## Supplied text
====================

• Good Bite Weeknight Meals: Delicious Made Easy

    One of the world’s fastest growing cooking websites, Good Bite brings together the Internet’s best food bloggers and gives them a platform to showcase delicious, everyday recipes in short, entertaining videos. Now, Good Bite Weeknight Meals compiles 140 recipes for quick and delicious family dinners from the site’s most popular contributors. With recipes from well-known bloggers like Jaden Hair from Steamy Kitchen and Catherine McCord of Weelicious—along with mouthwatering full-color photographs from Matt Armendariz of Matt BitesGood Bite Weeknight Meals brings the blog world’s very best into your home kitchen. Try fast Grilled Chicken Tacos from Rachel Rappaport or Jenny Flake’s Caramelized Onion & Sweet Pepper Turkey Burgers. Kate Jones’s glazed Korean Barbecue Beef Skewers are surprisingly simple, and Julie Van Rosendaal’s long-simmered Curried Lamb and Lentils offers amazing flavor with minimal effort. For gluten-free cooks, Shauna James Ahern and Daniel Ahern of Gluten-Free Girl offer Pork Medallions with Shallots, Dried Cherries & Spinach. Lori Lange’s recipe for Salmon Wellington Puff Pastry Squares with Creamy Parmesan Sauce sounds complicated but really isn’t, and for a vegetarian option, Kath Younger’s Mexican Polenta Casserole offers gooey, cheesy comfort. So no matter what your taste, you’ll find plenty of quick and tasty dinner ideas inside.

    With this cookbook feature and recipe highlight, we’re very excited to welcome Bev Weidner as a new Cooks&Books&Recipes Featured Cook. The motto for her blog Bev Cooks—”Creative Home Cooking with a Foodie Flair”—fits perfectly with my love for cooking that is simple yet also distinctive. Right now I’m craving this: Prosciutto-Wrapped Chicken Stuffed with Basil and Cheese. In addition to her cooking and photography skills, Bev’s other characteristics I admire and envy are her boundless energy (Bev, please send me some!) and her zany humor (as you’ll discover in her reviews). Enjoy!

    Featured Recipe: Wild Mushroom Soup

    Recipe creator Kath Younger, Kath Eats Real Food (KERF)

====================

## Information supplied
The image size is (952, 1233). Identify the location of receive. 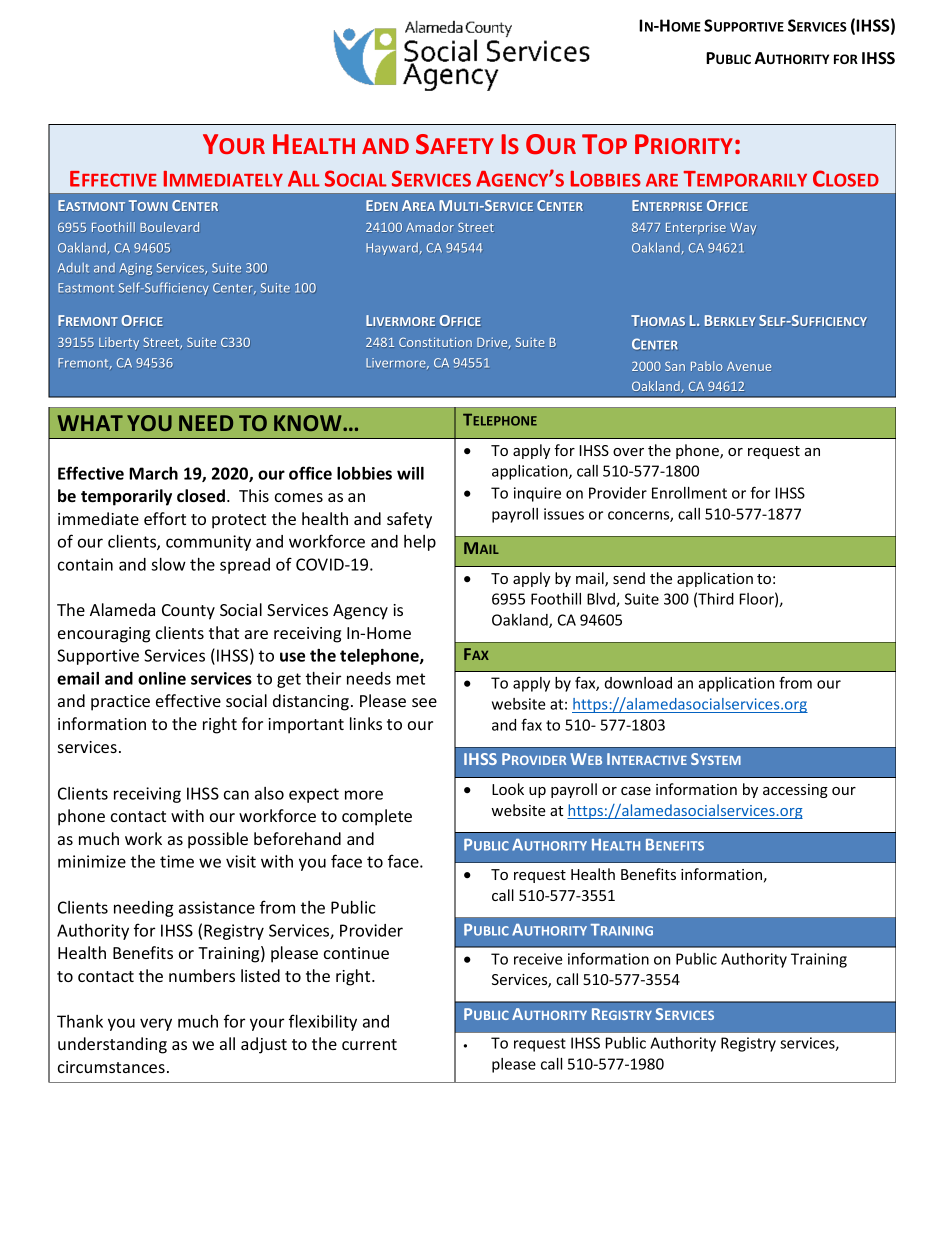
(538, 959).
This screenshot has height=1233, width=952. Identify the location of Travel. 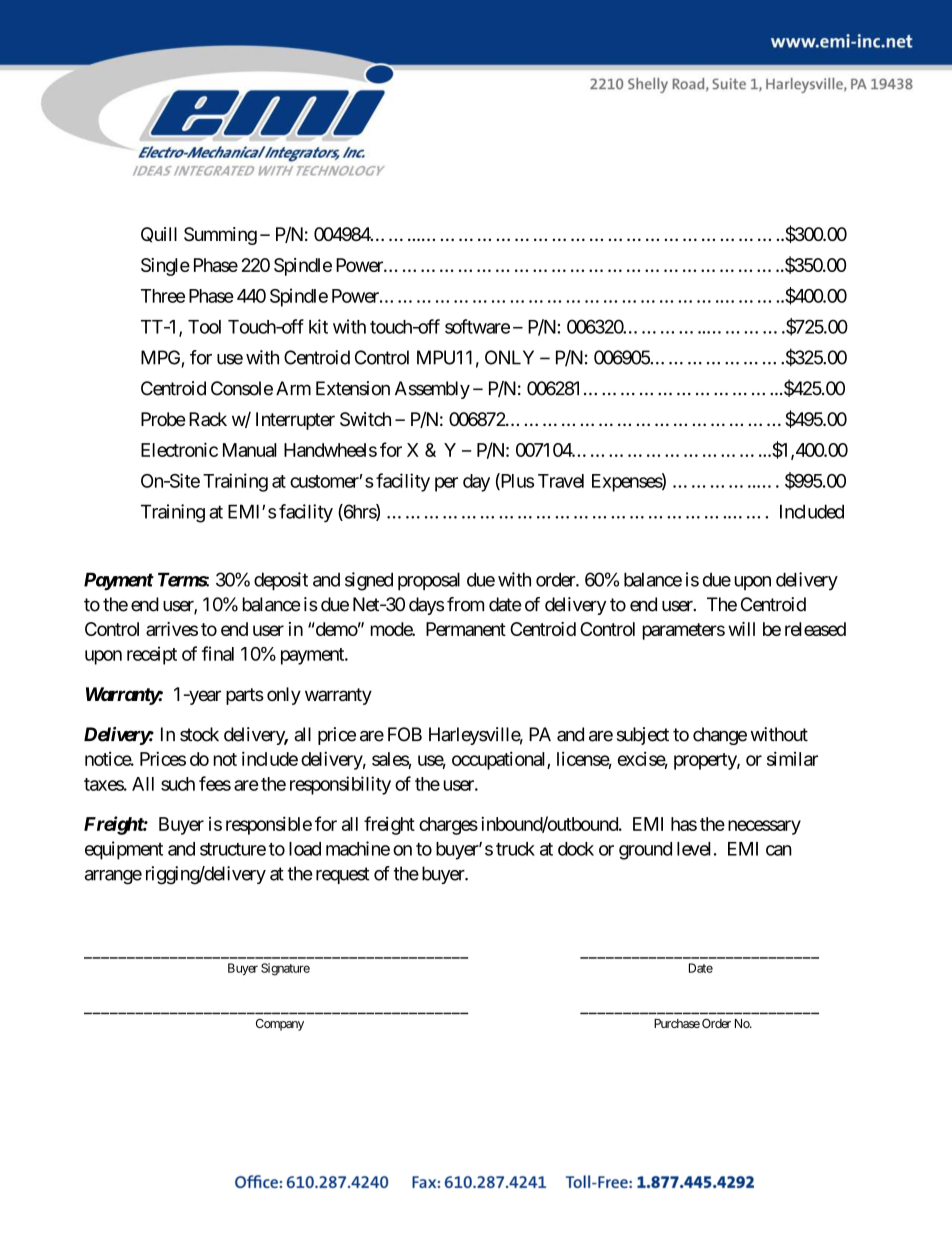
(561, 481).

====================

## Stated task 1
In the Good Bite cookbook feature, why does the writer say the motto of Bev Weidner's blog fits so well?
## Stated task 2
Translate this sentence from the Good Bite cookbook feature into Spanish: "Try fast Grilled Chicken Tacos from Rachel Rappaport or Jenny Flake’s Caramelized Onion & Sweet Pepper Turkey Burgers."
## Stated task 3
Pick up the Good Bite cookbook feature where it ends and keep writing.
The material has no connection to the cookbook feature.

## Response 1
The motto of Bev Cooks, "Creative Home Cooking with a Foodie Flair," matches the writer's own love for cooking that is simple yet also distinctive.

## Response 2
Prueba los rápidos Tacos de Pollo a la Parrilla de Rachel Rappaport o las Hamburguesas de Pavo con Cebolla Caramelizada y Pimiento Dulce de Jenny Flake.

## Response 3
    This recipe looks fancy, but it is so easy to make! The hardest part is foraging for wild mushrooms—or you can just pick up a few varieties at the grocery store. Be bold and move beyond the button mushroom—try cremini, oyster, or even enoki mushrooms for rich and varied earthy flavors. You can use drained canned navy beans instead of cooking them from scratch.

    Photo credit: Bev Weidner

    Cooks&Books&Recipes Featured Cook Bev:

    I’m kind of in love with mushrooms. Like, to the point that if there was a Sadie Hawkins dance tailored specifically for women and vittles, I’d totally ask mushrooms to go with me. And I’d wear a cute denim mini skirt and penny loafers with tassels, and I’d opt out of room spray as my go-to scent for the night.

    I mean business, you guys.

    Photo credit: Bev Weidner

    Sadly, life doesn’t work that way. There will never be a Sadie Hawkins dance tailored specifically for women and vittles. I’ll never get the chance to ask mushrooms to go with me. I’ll never own (or admit to owning) a denim mini skirt and penny loafers with tassels, and I’ll always wear room spray as my default scent.

    I think I can actually hear a violin in the distance.

    I was given Good Bites Weeknight Meals to review a couple of weeks ago. This cookbook made me a little squealy because it features a lot of food bloggers that I regularly read, some that I talk to, and others that I stalk on Twitter. OH YOU DO, TOO. Flipping through every page of this cookbook — from the descriptions to the photos to the diversity in the recipes — it truly rated OMG.

    Choosing just one recipe was absolute torture. However, magical rays of heaven shone down upon me when I landed on a wild mushroom soup recipe, by Kath Younger. I stopped, wept, danced, and jumped in the car to pick up the ingredients needed for this little darling of a dish.

    Kath’s technique in making this soup is simple and straight-forward, which, uh, is genius. It took no time at all, and the result had me moaning in the kitchen. I had my windows closed. It’s cool.

    Photo credit: Bev Weidner

    Photo credit: Bev Weidner

    The soup’s creamy texture is comforting. The chunks of real mushrooms are instantly satisfying. And the flavor is “wildly” (get it? HAR) complex and almost rustic, but not overbearing. It’s divine. Seriously, it’s freaking delicious. As a matter of fact, I’ll think I’ll have my 429th helping right now.

    Yes, yes I will.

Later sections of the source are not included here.